Les actions européennes osent un rebond sans attendre la Fed
PARIS (Reuters) – Les principales Bourses européennes progressent en début de séance mardi, profitant de la perspective d’une remontée des actions américaines et malgré l’incertitude persistante sur l’ampleur de la hausse de taux que s’apprête à décider la Réserve fédérale.
À Paris, le CAC 40 gagne 0,24% à 6036,65 points vers 07h45 GMT. À Londres, le FTSE 100 prend 0,19% et à Francfort, le Dax avance de 0,72%.
L’indice EuroStoxx 50 est en hausse de 0,69%, le FTSEurofirst 300 de 0,17% et le Stoxx 600 de 0,48%.
Ce dernier a perdu 7,12% sur les cinq dernières séances et le CAC 40 a reculé de 8% pour revenir à son niveau de début mars.
À Wall Street, les grands indices américains ont fini en forte baisse lundi sur fond d’envolée des rendements obligataires et de craintes de récession. Le Standard & Poor’s 500 (-3,88%) a ainsi confirmé son retour en « bear market », soit 20% en dessous de son plus haut de janvier.
Mais les contrats à terme préfigurent pour l’instant un rebond de plus de 1%.
À quelques heures maintenant du début de la réunion du comité de politique monétaire de la Fed, les marchés privilégient l’hypothèse d’un relèvement de trois quarts de point de l’objectif de taux des « fed funds », un scénario revu en hausse après les chiffres supérieurs aux attentes de l’inflation américaine publiés vendredi.
Parmi les plus fortes progressions sectorielles du début de séance, le compartiment européen des banques reprend 2,1% après un repli de plus de 10% en dix séances.
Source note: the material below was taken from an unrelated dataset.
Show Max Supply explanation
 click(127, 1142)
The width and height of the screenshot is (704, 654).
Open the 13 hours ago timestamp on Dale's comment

BNP Paribas gagne 1,71%, Société générale 2,27% et Intesa Sanpaolo 1,1%.
Le secteur du pétrole et du gaz est en hausse de 1,06%, celui de l’assurance de 0,81%.
En baisse, Atos chute de 20,21%, au plus bas depuis 2009, après la double annonce du départ de son directeur général, Rodolphe Belmer, après des désaccords stratégiques et d’un projet de scission en deux entités indépendantes cotées.
Worldline cède de son côté 5,04% et freine le CAC 40 après la cession par Atos de sa participation d’environ 2,5%.